Perhaps one if not the influential jazz album of all time reaches its 55th year.
It was in August 1959 that Miles Davis released the album Kind of Blue. Produced by Teo Macero and Irving Townshend, it would be deemed the album that would have a enormous influence not only in jazz, not only classical, but in the world of rock. In fact, on Rolling Stone’s list of 500 Greatest Albums of All Time, the album ranked two positions shy of the top ten. And then there were the commercial aspect. Though the album only appeared on the jazz charts long after it’s released (1977 and 1987 respectively), it proved to be a big seller, going on to sell over four million copies worldwide by 2008.
At the time Davis started work on Kind of Blue, bebop was one of the popular sub-genres of jazz of the time. But Davis chose to pursue a style that would be known as modal jazz, one that used musical modes for a musical framework. And with that, the album’s personnel featured some the most notable jazz musicians of the time including John Cotrane, Cannonball Adderley and Bill Evans. The five-track suite included classics such as “So What”, “Blue in Green” and “All Blues”.
Kind of Blue was widely acclaimed upon release, and along being one of the top twenty greatest albums of all time (according to Rolling Stone), the acclaim continued on to the Library of Congress’ National Recording Registry, deemed a “national treasure” by the U.S. House of Representatives, and considered one of the 1001 albums that must be heard before one’s passing.

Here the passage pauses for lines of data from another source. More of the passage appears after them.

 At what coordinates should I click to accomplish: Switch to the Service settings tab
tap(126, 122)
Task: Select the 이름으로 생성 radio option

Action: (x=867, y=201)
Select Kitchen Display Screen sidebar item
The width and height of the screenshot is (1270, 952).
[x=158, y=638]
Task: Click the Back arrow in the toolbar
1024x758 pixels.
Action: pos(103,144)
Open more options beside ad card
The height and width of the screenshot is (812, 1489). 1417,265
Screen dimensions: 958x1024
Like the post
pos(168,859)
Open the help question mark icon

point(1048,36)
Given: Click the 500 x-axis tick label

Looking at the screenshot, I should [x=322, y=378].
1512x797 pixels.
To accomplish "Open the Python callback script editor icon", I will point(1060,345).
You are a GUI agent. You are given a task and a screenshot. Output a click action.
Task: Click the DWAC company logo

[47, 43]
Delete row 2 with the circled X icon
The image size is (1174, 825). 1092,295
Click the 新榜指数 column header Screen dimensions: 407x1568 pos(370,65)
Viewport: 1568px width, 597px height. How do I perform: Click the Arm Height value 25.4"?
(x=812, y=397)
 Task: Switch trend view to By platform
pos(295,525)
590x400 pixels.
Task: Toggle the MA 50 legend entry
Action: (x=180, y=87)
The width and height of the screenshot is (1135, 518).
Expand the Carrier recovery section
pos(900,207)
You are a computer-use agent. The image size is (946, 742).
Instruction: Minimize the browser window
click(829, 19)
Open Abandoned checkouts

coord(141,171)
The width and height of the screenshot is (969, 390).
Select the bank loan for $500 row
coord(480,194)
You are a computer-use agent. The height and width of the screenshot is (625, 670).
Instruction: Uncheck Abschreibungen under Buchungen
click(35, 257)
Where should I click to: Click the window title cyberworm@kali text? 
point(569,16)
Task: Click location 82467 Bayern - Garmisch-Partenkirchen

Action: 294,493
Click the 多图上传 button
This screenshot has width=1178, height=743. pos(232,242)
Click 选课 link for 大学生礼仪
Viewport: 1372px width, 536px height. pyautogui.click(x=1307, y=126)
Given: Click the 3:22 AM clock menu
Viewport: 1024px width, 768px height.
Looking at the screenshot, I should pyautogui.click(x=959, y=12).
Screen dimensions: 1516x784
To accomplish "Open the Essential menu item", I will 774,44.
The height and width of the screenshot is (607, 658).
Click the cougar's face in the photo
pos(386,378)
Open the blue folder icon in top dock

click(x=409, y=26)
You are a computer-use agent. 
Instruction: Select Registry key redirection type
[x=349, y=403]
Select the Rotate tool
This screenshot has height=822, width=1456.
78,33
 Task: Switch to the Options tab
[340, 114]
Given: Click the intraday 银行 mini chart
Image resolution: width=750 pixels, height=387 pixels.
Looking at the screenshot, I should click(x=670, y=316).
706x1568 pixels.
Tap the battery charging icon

But most importantly, it went on to influence jazz musicians including Cotrane, Quincy Jones, Ornette Coleman and Wayne Shorter. But it also influenced rock acts including the Allman Brothers Band and Pink Floyd. In 2008, a collector’s edition was released featuring the original album, as well as their alternative takes and studio sequences, and bonus tracks including “On Green Dophin Street” and “Love for Sale”.